= Assignment =
Your output should consist solely of the lines from the one holding "This screenshot has height=282, width=503." to the end of the records below, inclusive, reproduced exactly and free of pictures.

= The records =

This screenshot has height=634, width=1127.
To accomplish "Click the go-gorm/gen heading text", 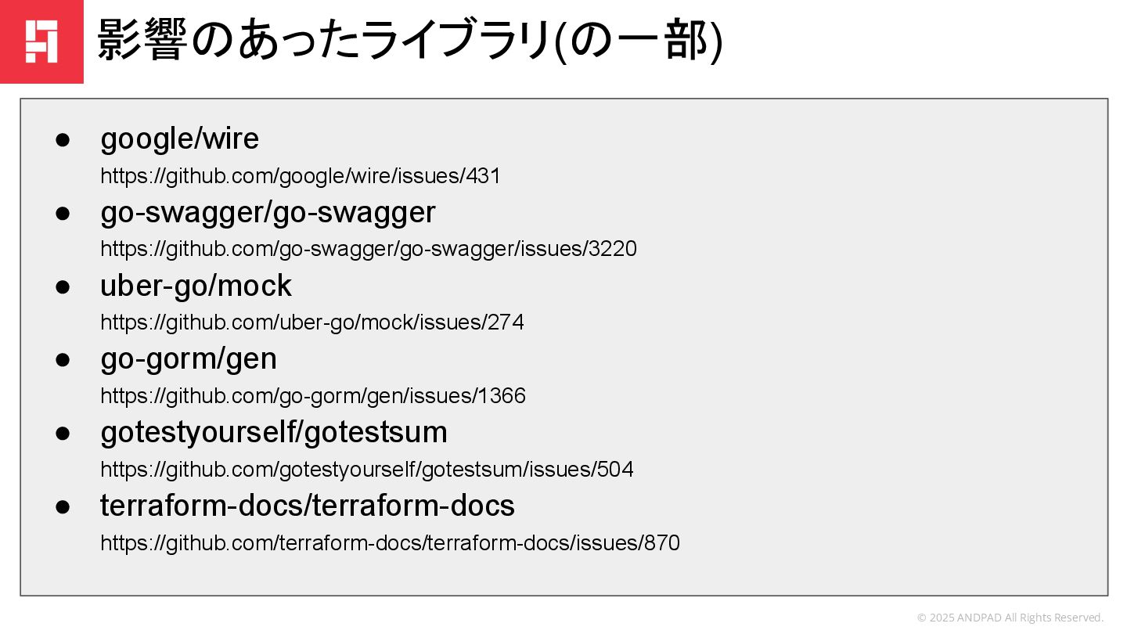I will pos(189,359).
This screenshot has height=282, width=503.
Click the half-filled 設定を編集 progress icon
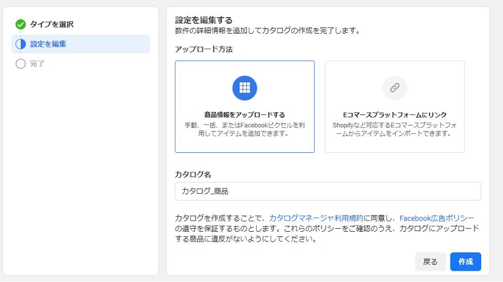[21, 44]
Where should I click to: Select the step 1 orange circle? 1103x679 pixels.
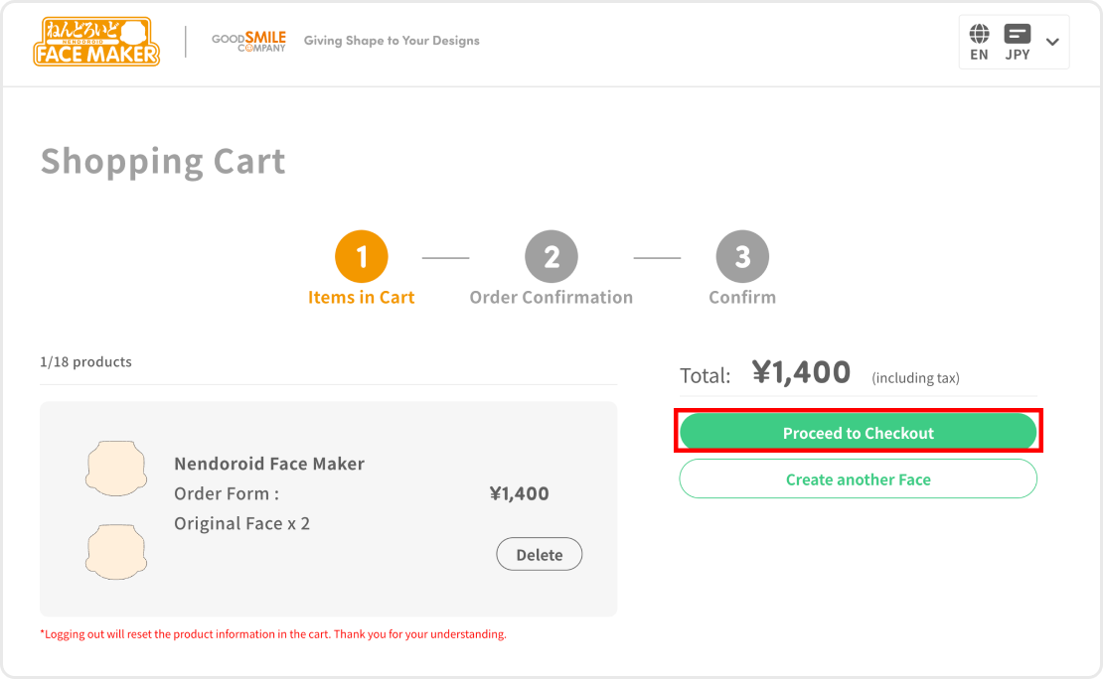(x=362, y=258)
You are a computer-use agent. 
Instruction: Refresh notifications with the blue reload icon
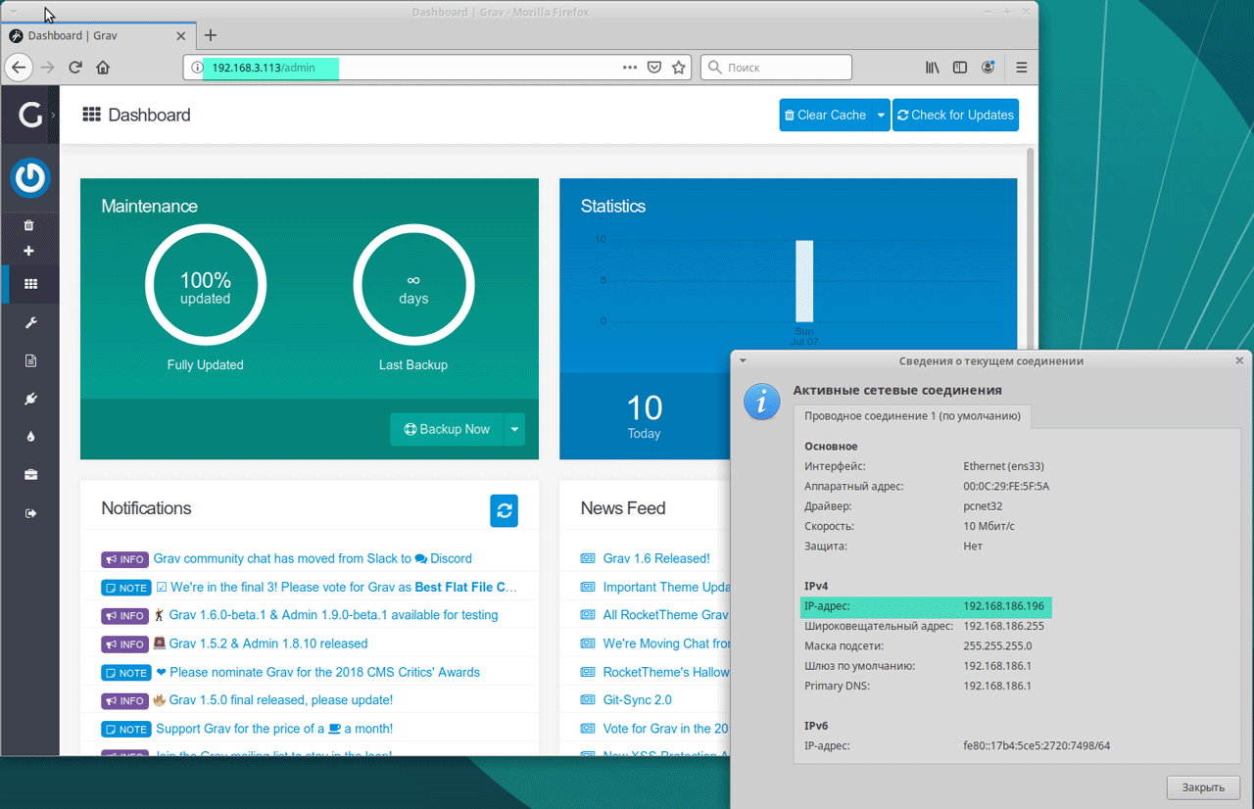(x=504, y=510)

= Output for this task =
This screenshot has height=282, width=503.
Click the half-filled 設定を編集 progress icon
[21, 44]
Where should I click to: Select the step 1 orange circle? 1103x679 pixels.
(x=362, y=258)
You are a computer-use agent. 
Instruction: Refresh notifications with the blue reload icon
(x=504, y=510)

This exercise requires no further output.